• Passage for review:
=== Section Start ===
Lithuanian poet and anti-Soviet partisan

Petras Bartkus, also known by his codenames Žadgaila and Alkupėnas (30 May 1925 – 13 August 1949) was a poet and anti-Soviet Lithuanian partisan. He was one of the signatories of the Lithuanian Partisans Declaration of 16 February 1949, and the first commander of the partisan Prisikėlimas military district.

==Biography==
===Early life===
Petras Bartkus was born on 30 May 1925 in the village of Pakapurnis of the Raseiniai district to Antanas Bartkus and Anastazija Bartkienė. In 1941 he was arrested for distributing illegal newspapers but was released as he was underage. He studied at the Kaunas higher technic school, and in 1942 he joined the resistance in the Lithuanian Liberty Army.

During the Soviet re-occupation of Lithuania in 1944 he organized partisans in the Kelmė area. He was a communicator for the local Vėgėlė unit and then staff member of the Žebenkštis unit, later renamed the Šernas unit, after which Bartkus became its leader. When the Kęstutis military district was established on 12 September 1946, Bartkus was made the head of its headquarters organizational unit (during which he gained the codename Sąžinė). Bartkus published the newspaper Laisvės Varpas. After the Kęstutis district lost its organizational capacity following intense raids, Bartkus was tasked by Jonas Žemaitis and his colleague Bronislovas Liesis to not only establish new communications but also to discuss the creation of a new military district.
=== Section End ===
• Entries provided:
=== Section Start ===
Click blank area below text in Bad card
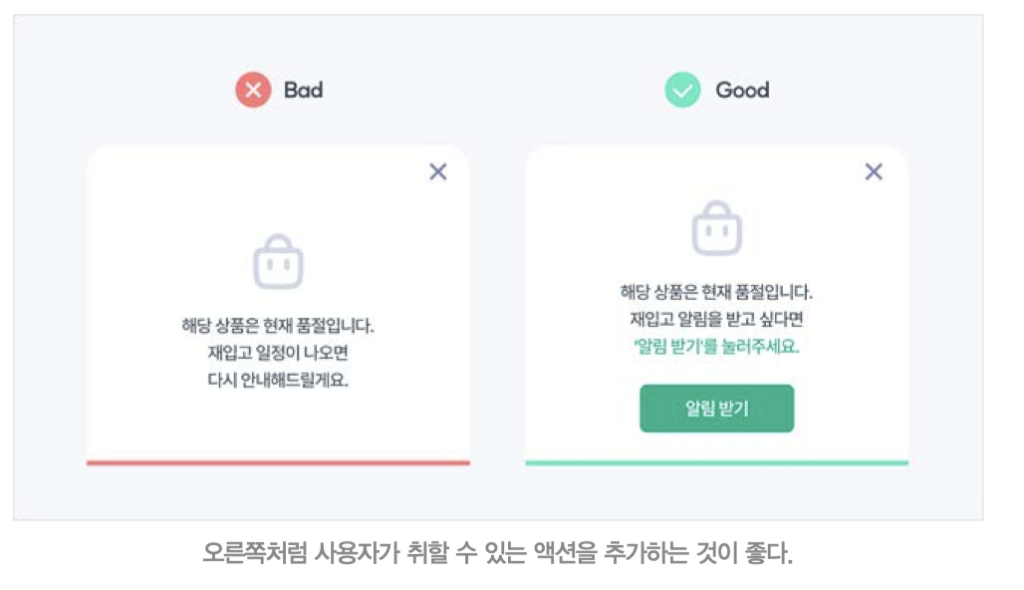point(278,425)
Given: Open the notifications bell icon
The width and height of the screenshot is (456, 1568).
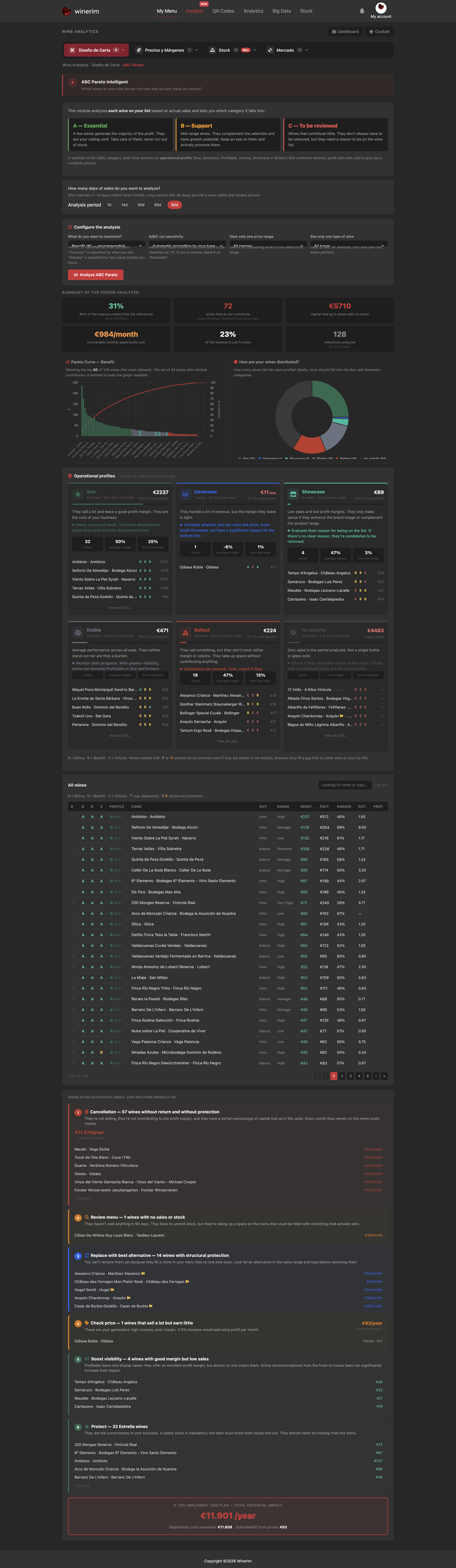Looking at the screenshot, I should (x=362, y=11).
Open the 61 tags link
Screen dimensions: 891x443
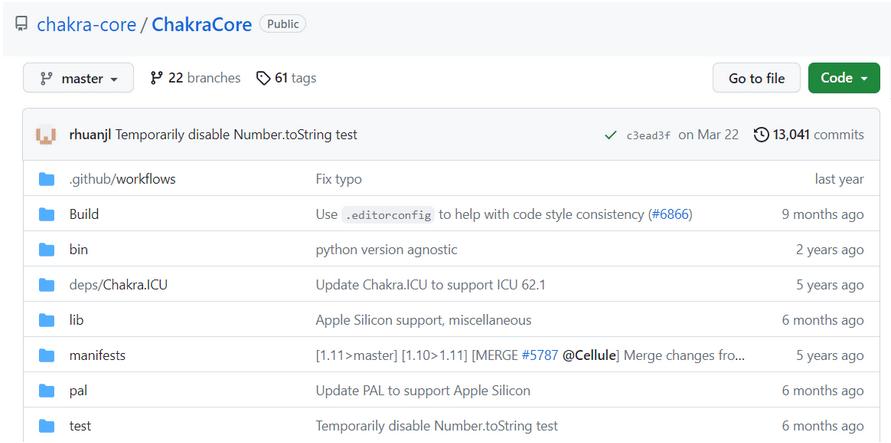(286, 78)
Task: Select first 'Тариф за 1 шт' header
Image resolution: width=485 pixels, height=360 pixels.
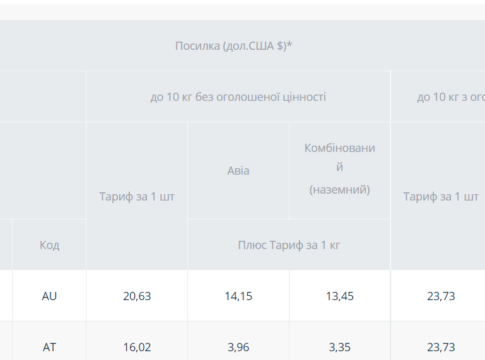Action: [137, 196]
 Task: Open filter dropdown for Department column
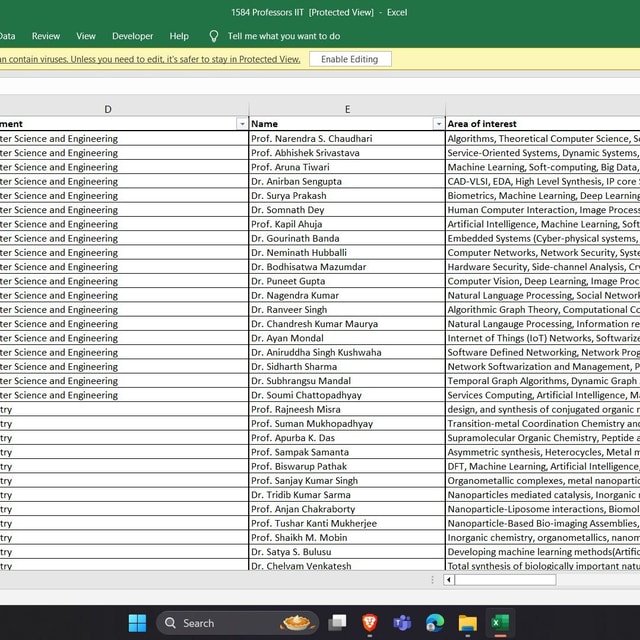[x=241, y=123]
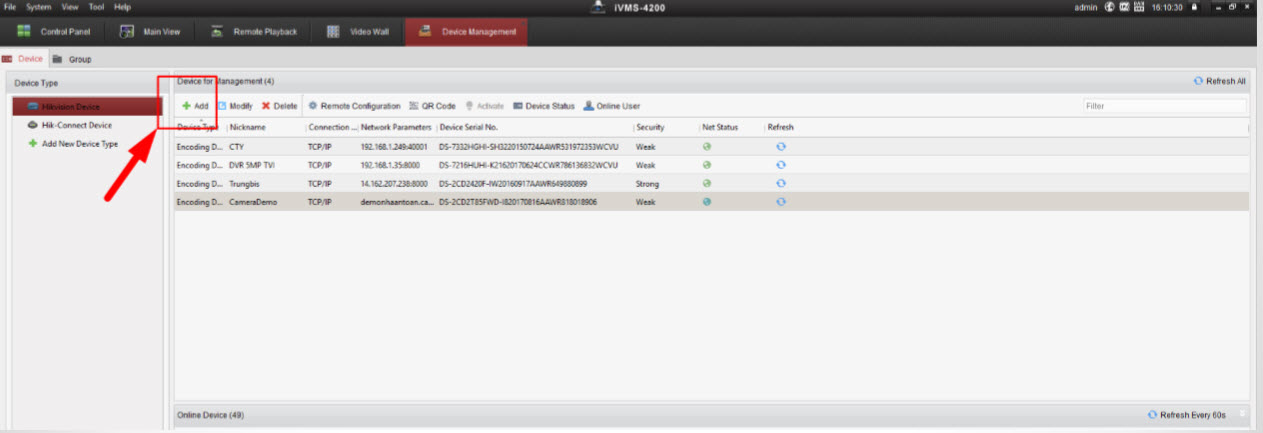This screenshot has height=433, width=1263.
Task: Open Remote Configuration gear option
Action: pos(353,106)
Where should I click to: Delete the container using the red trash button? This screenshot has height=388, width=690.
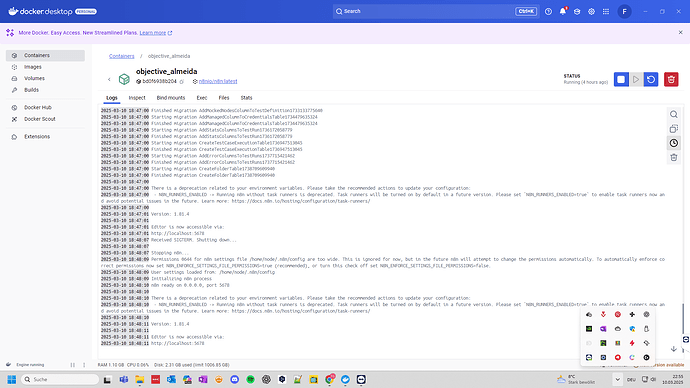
=== Section End ===
• Work to be completed: Copy the passage on Petras Bartkus above word for word, starting at "Lithuanian poet and" and ending at "Lithuanian Liberty Army.".

• Answer for the task:
Lithuanian poet and anti-Soviet partisan

Petras Bartkus, also known by his codenames Žadgaila and Alkupėnas (30 May 1925 – 13 August 1949) was a poet and anti-Soviet Lithuanian partisan. He was one of the signatories of the Lithuanian Partisans Declaration of 16 February 1949, and the first commander of the partisan Prisikėlimas military district.

==Biography==
===Early life===
Petras Bartkus was born on 30 May 1925 in the village of Pakapurnis of the Raseiniai district to Antanas Bartkus and Anastazija Bartkienė. In 1941 he was arrested for distributing illegal newspapers but was released as he was underage. He studied at the Kaunas higher technic school, and in 1942 he joined the resistance in the Lithuanian Liberty Army.